[Directions for this task]: The answer is the line with "The height and" and every line after it to the end of the listing, retyped exactly. Pictures do not belong in it.

[Dataset records]:

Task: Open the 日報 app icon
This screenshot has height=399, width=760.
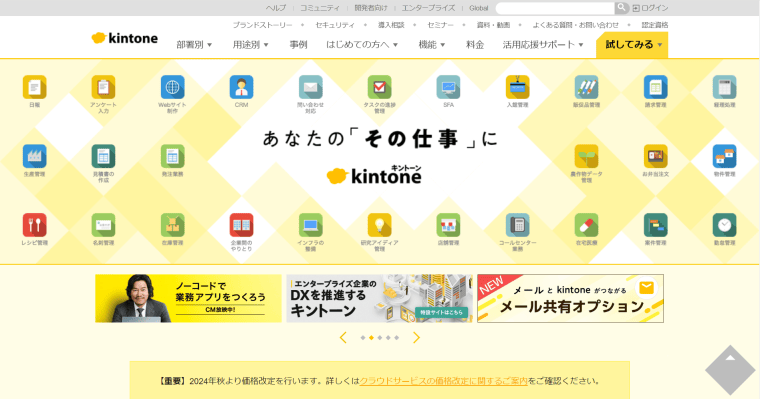Action: point(34,87)
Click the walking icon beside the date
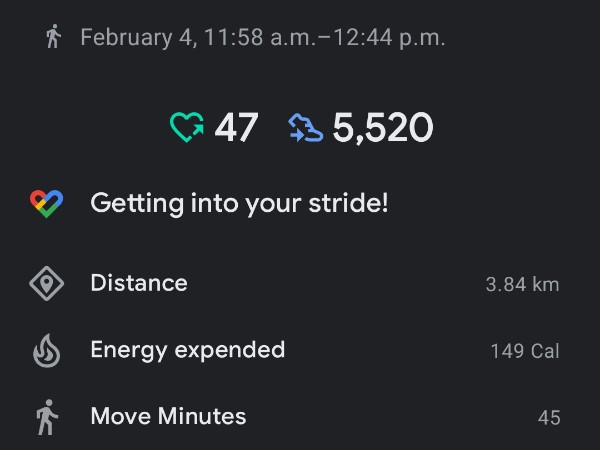Screen dimensions: 600x450 [53, 38]
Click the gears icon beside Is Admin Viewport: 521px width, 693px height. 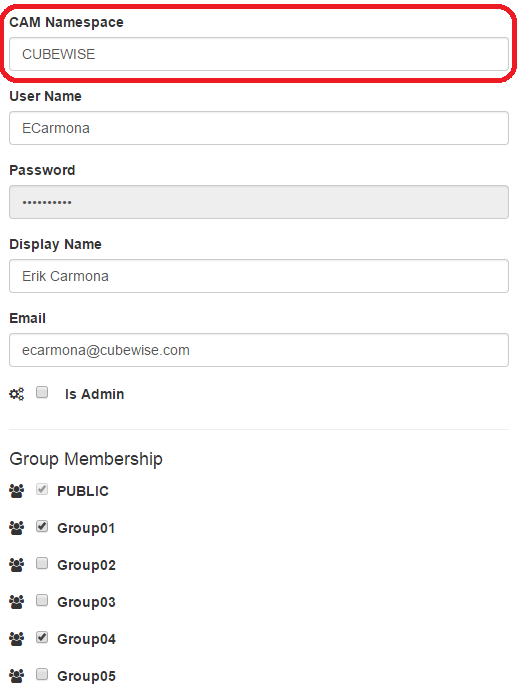pos(17,394)
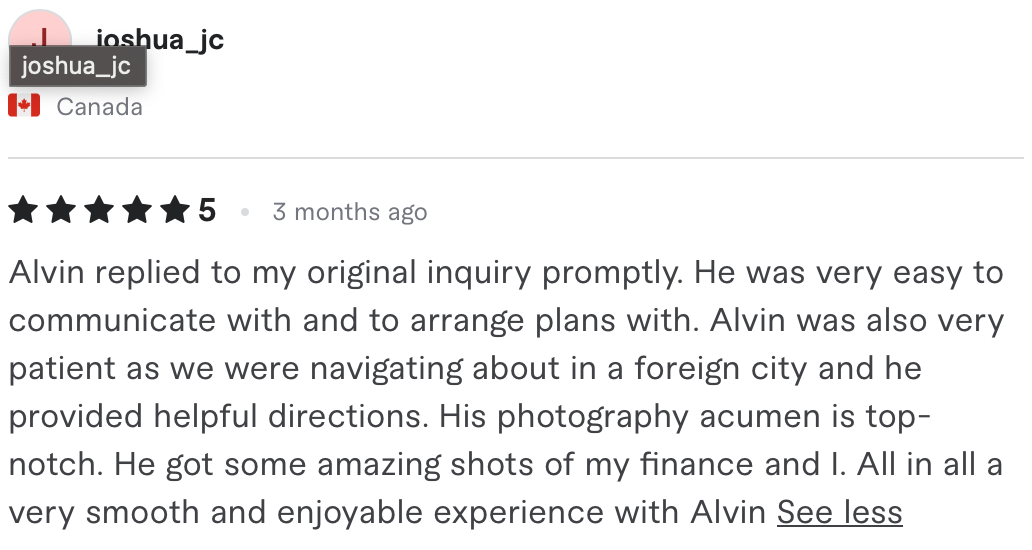This screenshot has width=1032, height=550.
Task: Click the Canadian flag icon
Action: click(x=24, y=106)
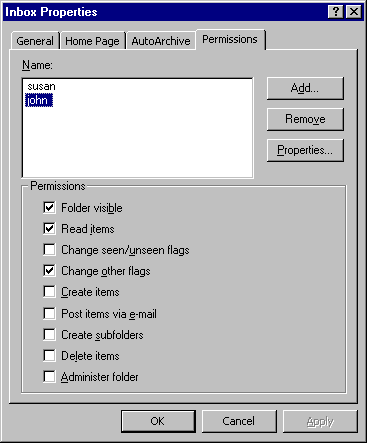Viewport: 367px width, 443px height.
Task: Confirm changes with the OK button
Action: point(158,421)
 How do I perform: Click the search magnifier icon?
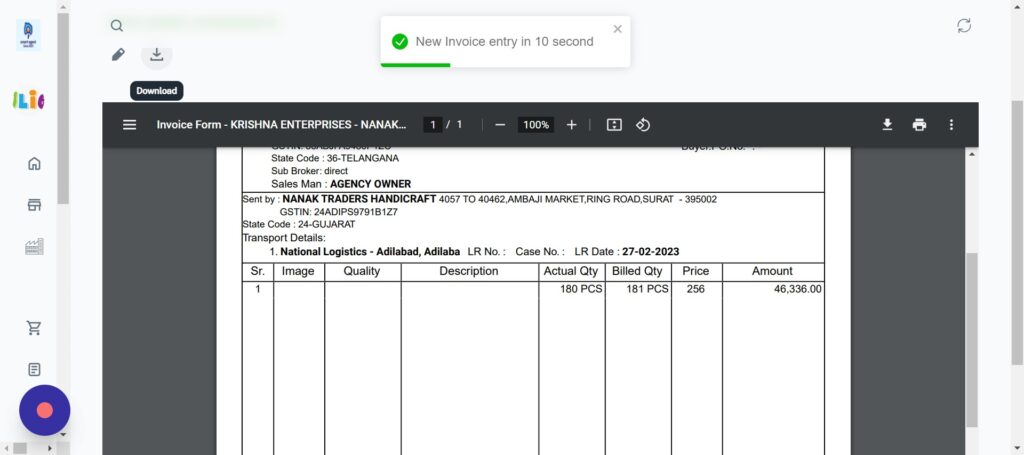[x=117, y=26]
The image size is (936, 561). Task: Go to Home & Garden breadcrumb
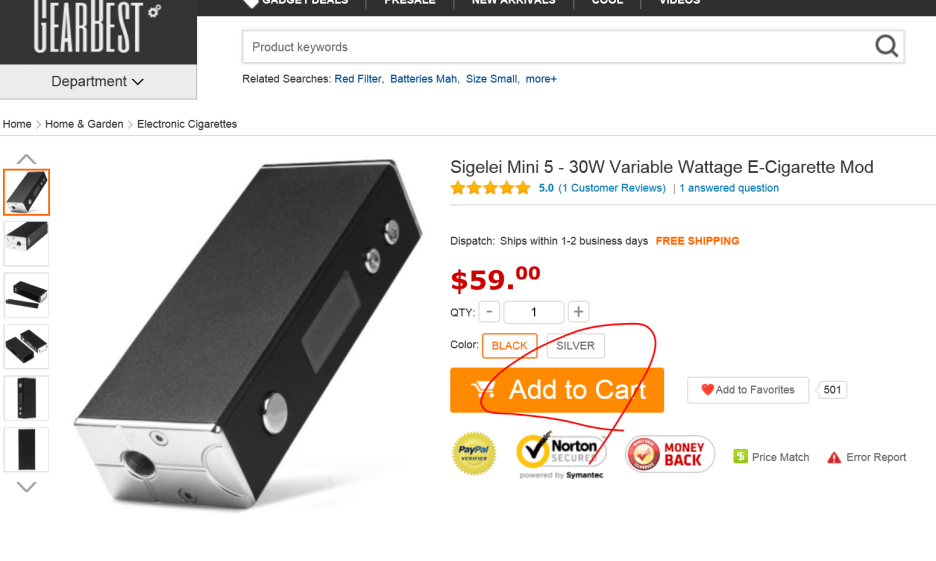(x=84, y=124)
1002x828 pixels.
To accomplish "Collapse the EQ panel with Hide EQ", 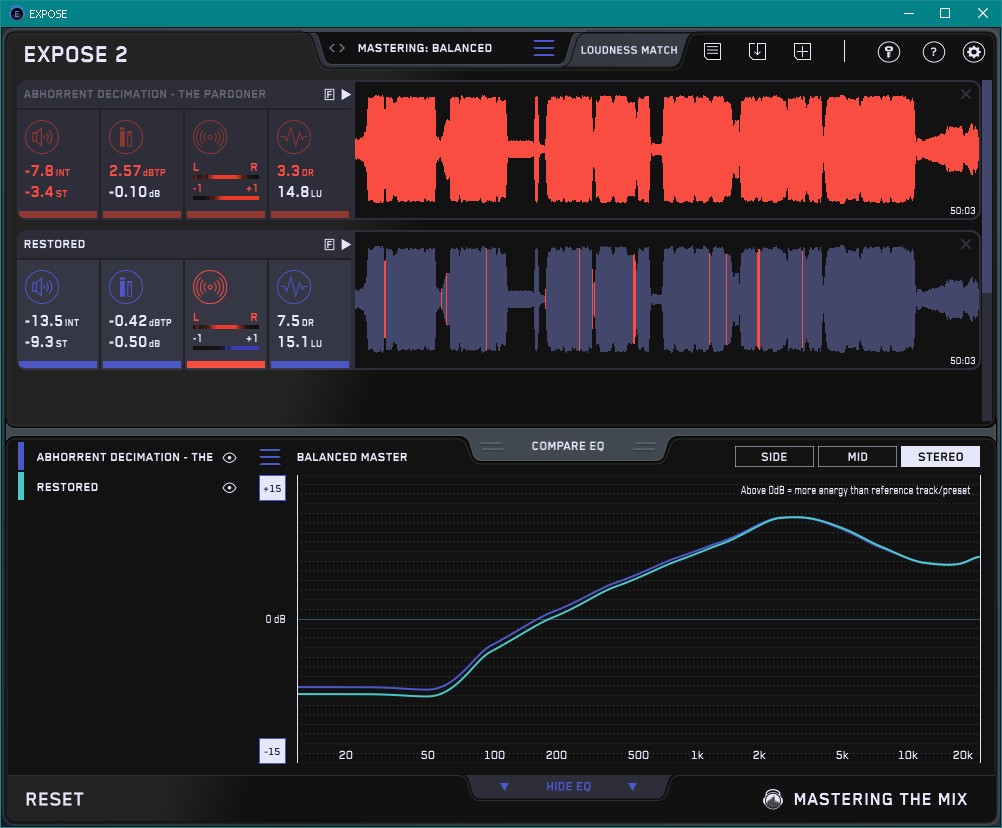I will click(x=568, y=787).
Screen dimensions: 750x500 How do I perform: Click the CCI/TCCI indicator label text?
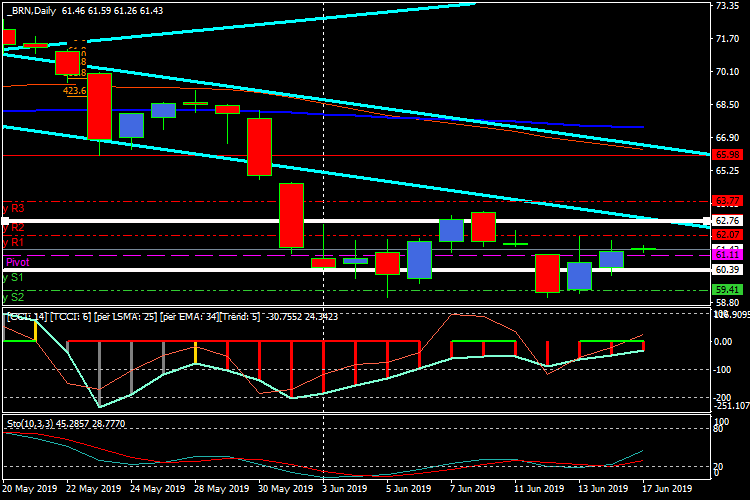coord(100,317)
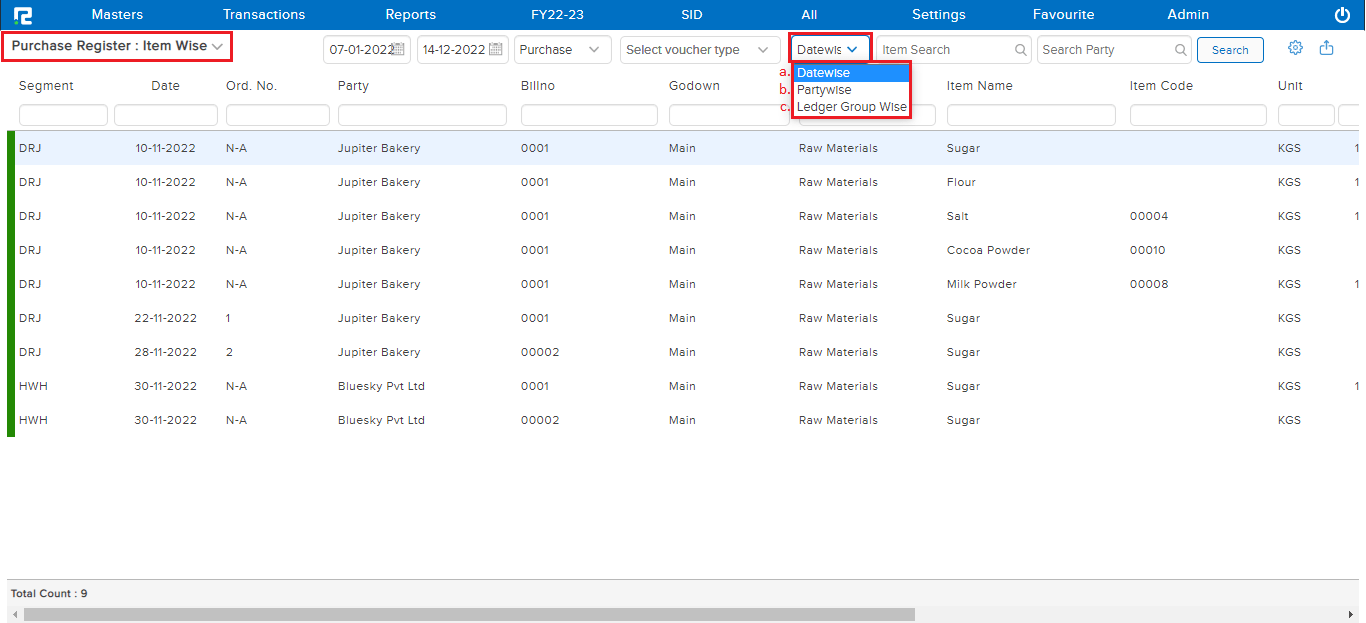This screenshot has width=1366, height=623.
Task: Click the export share icon
Action: click(x=1327, y=48)
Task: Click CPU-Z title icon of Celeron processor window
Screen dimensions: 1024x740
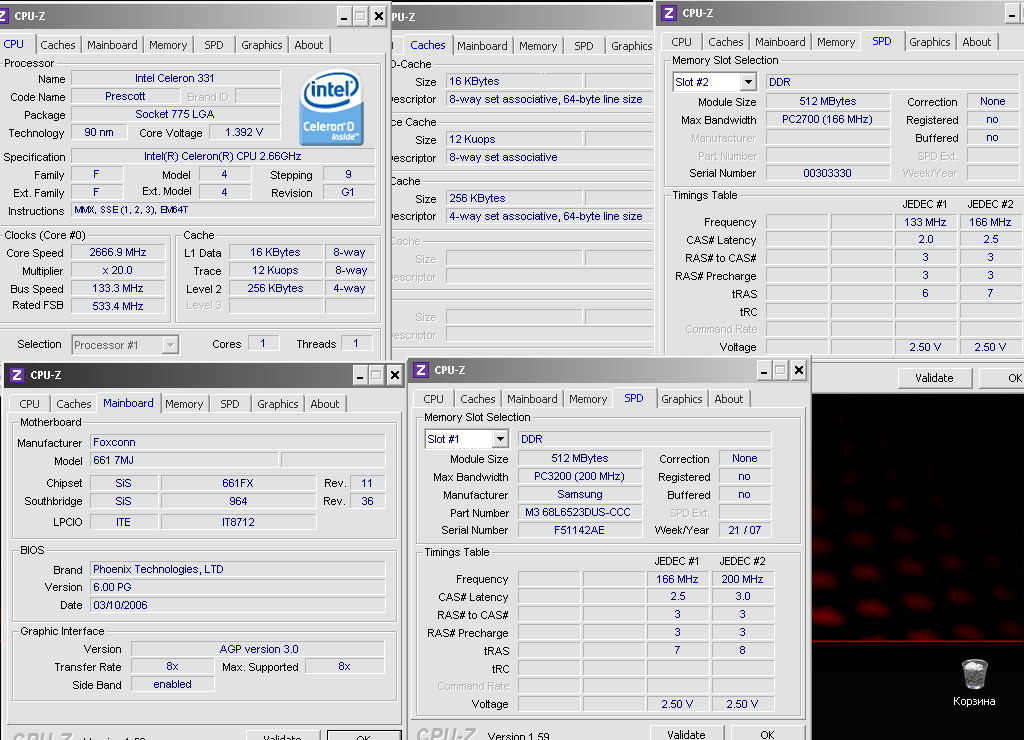Action: tap(12, 16)
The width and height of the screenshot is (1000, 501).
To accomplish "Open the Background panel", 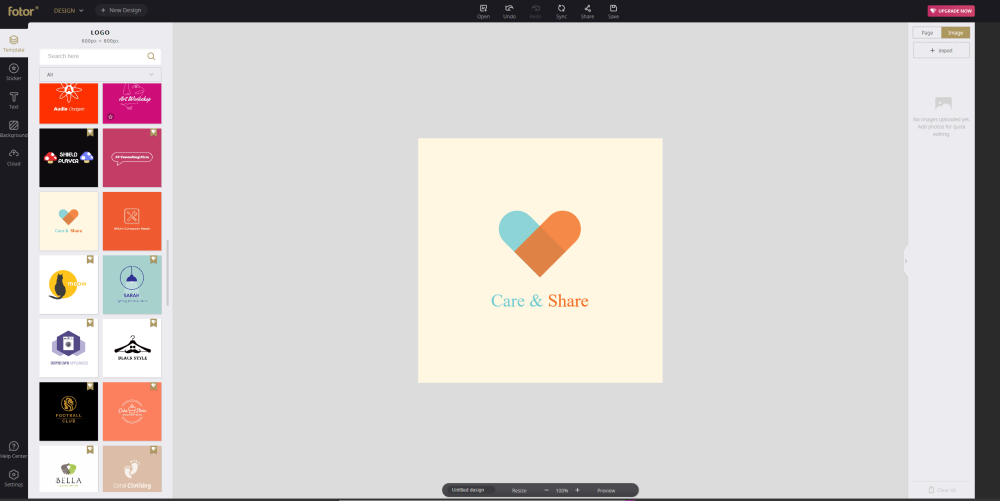I will tap(14, 128).
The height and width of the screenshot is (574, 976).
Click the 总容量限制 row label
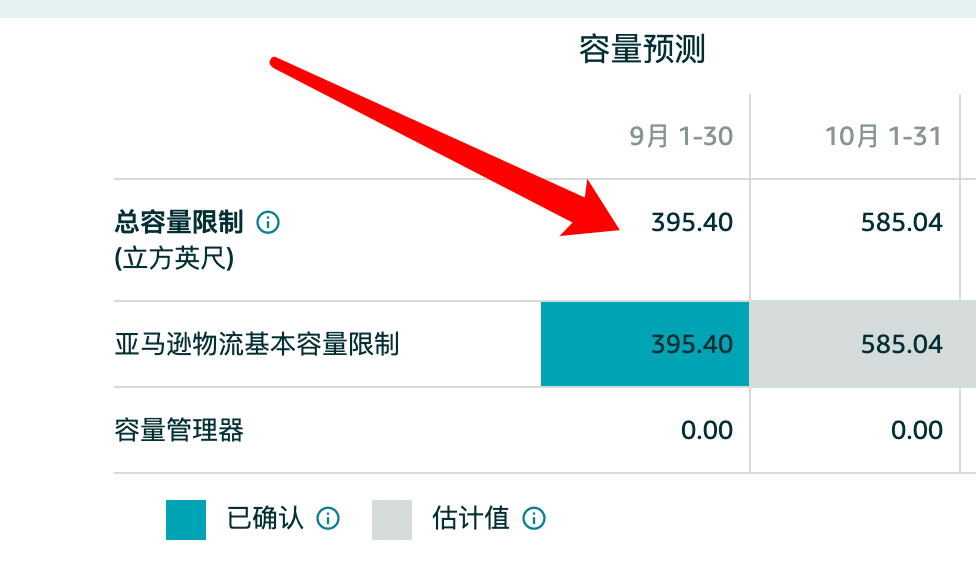coord(179,222)
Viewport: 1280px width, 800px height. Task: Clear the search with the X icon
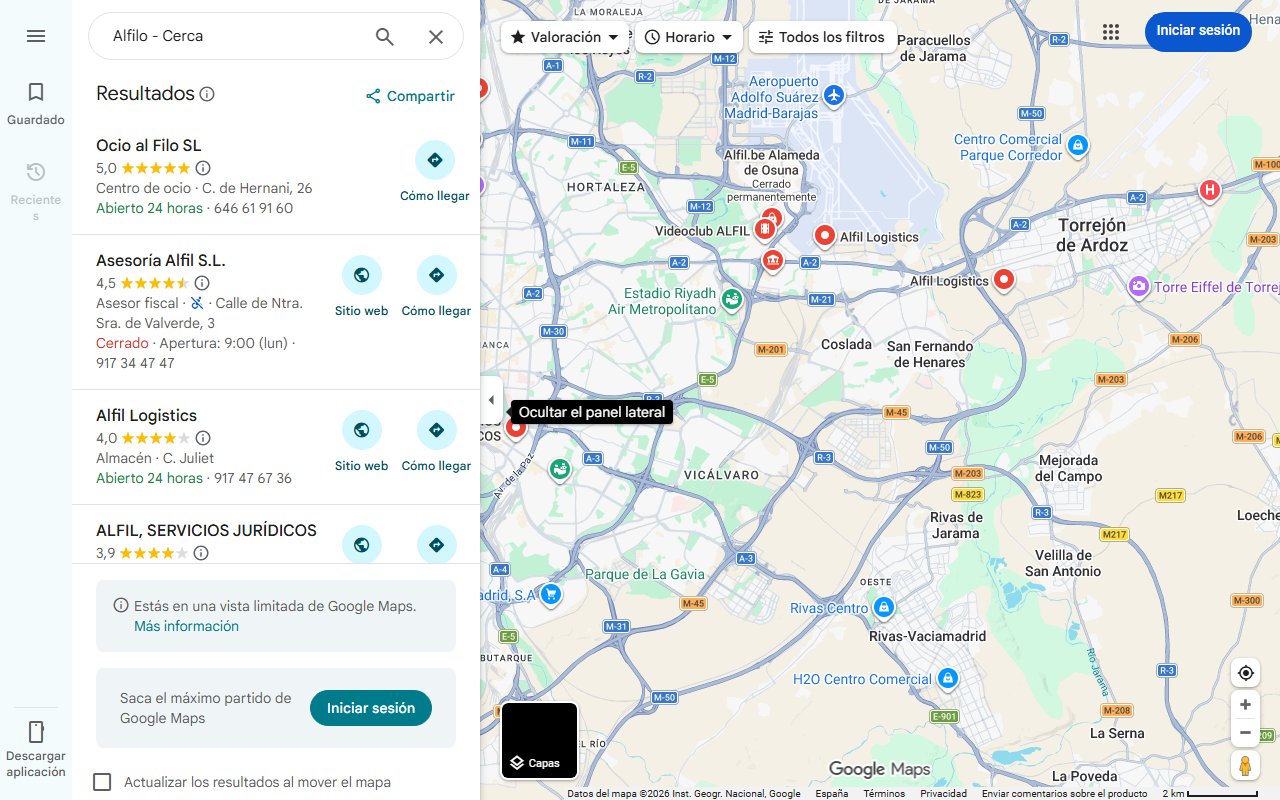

[Result of this task]:
The height and width of the screenshot is (574, 976).
Click the 总容量限制 row label
coord(179,222)
Viewport: 1280px width, 800px height. Task: Clear the search with the X icon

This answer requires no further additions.